ESTÈTICA Y POLÌTICA DE LA REVOLUCIÒN: LA BELLEZA DEL MOVIMIENTO DE OCTUBRE
Para reivindicar la memoria de las/los asesinad@s,
violad@s
violad@s
torturad@s
por este gobierno cruel e indolente.
A continuación,
no pretendo elaborar un ensayo de carácter científico ni de tesis, aunque
pudiera de pronto parecerlo. Más bien, las líneas provienen del deseo
incontenible de entender la coyuntura desde lo bello que pudiera resultar, en
tanto el escenario de lo sensible se revuelca y se retuerce a través de un hito
en nuestra historia que es imposible de ignorar.
Sin
embargo esa belleza se construye desde la búsqueda de una igualdad. Lo bello se
articula con lo verdaderamente ético, en tanto esto último camina de la mano
con los valores de la justicia, la equidad, y el amor que brota desde la
candidez popular. En aquel momento, la rabia se transforma en la esperanza
liberadora, y absolutamente todos los elementos que confluyen, desde un mirar sociológico,
en el devenir histórico de un
movimiento, son parte de un mismo escenario estético y político. De esta forma,
el carnaval y la performance se vuelve tan propio y característico como el condenado
Lumpen. La pregunta ante esto es, aunque obvia, desde dónde sentimos y pensamos
lo revolucionario. Esta pregunta se hace comprensible y válida entendiendo que
en el escenario político, lo sensible se reparte jerárquicamente entre lo permisible
y lo no permisible, creando una polaridad cuidada en virtud del beneficio de las
elites.
I.
El reparto
de lo sensible.
Desde
el pensar Rancièriano, lo estético no
es tan solo una rama del pensamiento filosófico confinada a las directrices del
arte burgués. Más bien, el concepto adopta un sentido antropológico cuando la estética
se relaciona con el modo en que un colectivo percibe su entorno, y esta percepción
define un espacio en común. Por tanto, el entorno se manifiesta como espacios,
tiempos, estructuras e identidades que orientan y definen el modo en que
vivimos.
Entiéndase
entonces dicho escenario como lo político.

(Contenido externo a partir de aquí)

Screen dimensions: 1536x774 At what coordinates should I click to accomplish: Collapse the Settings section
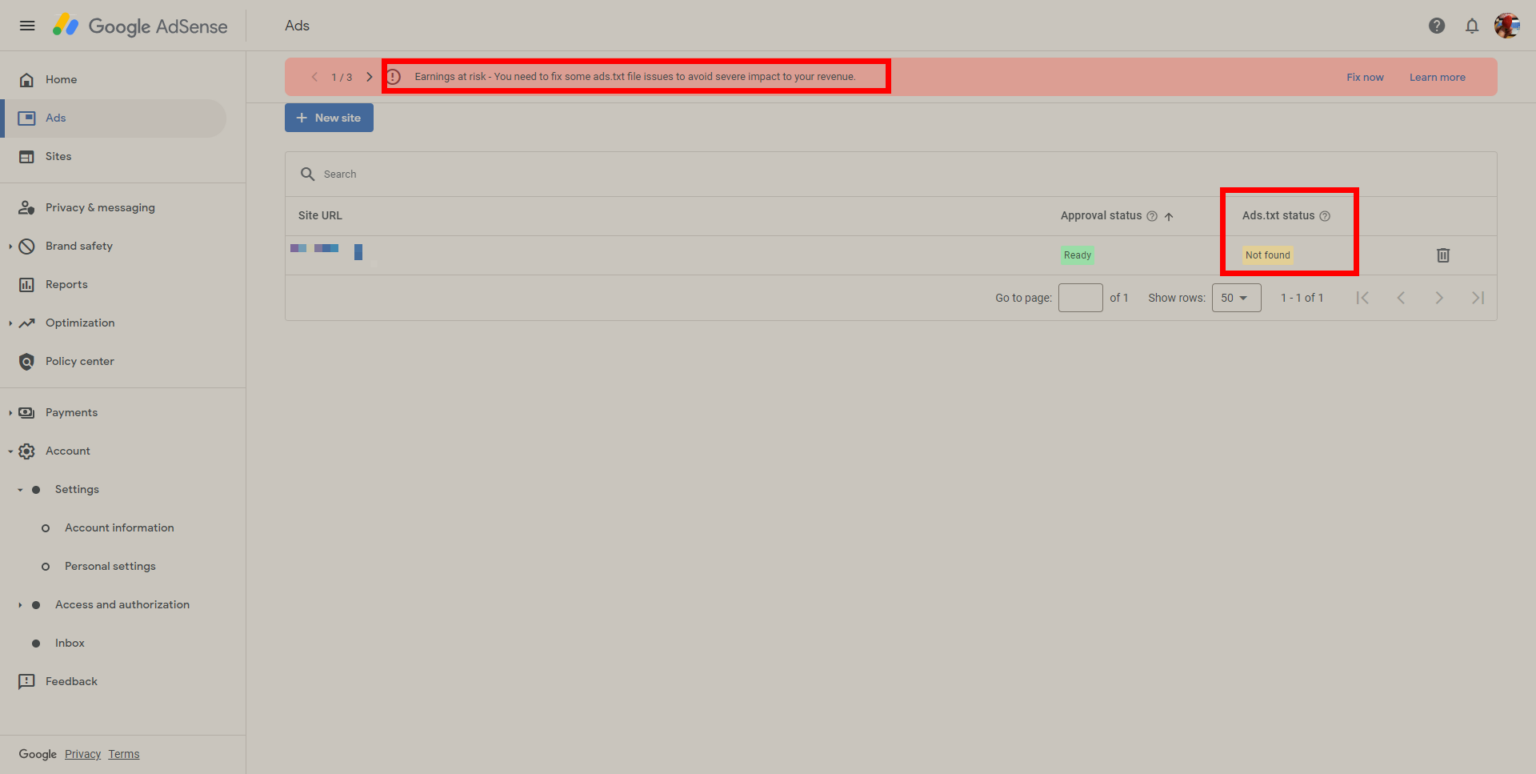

Dentro de lo político, existe una jerarquía que ha sido denominada como el Reparto de lo Sensible. Dicho reparto se produce por una dialéctica entre
dos polos, como señalé anteriormente; el polo de lo permisible y lo no
permisible.
Dicha
polaridad se produce por la presencia dentro de lo sensible, de un orden
socialmente establecido que pretende abarcar y representar a la totalidad de
los integrantes de una sociedad, aniquilando cualquier intento de subjetivación
contracultural, y definiendo las normas de convivencias que son el germen de la
desigualdad. Aquella fuerza ha sido irónicamente definida como lo policial. De
esta manera, la institucionalidad dominante se establece a sí misma como la única
y frágil entidad capaz de asegurar un bienestar aparente. Así, de pronto aparecen
dentro del escenario social, los supuestos valores absolutos como una (falsa)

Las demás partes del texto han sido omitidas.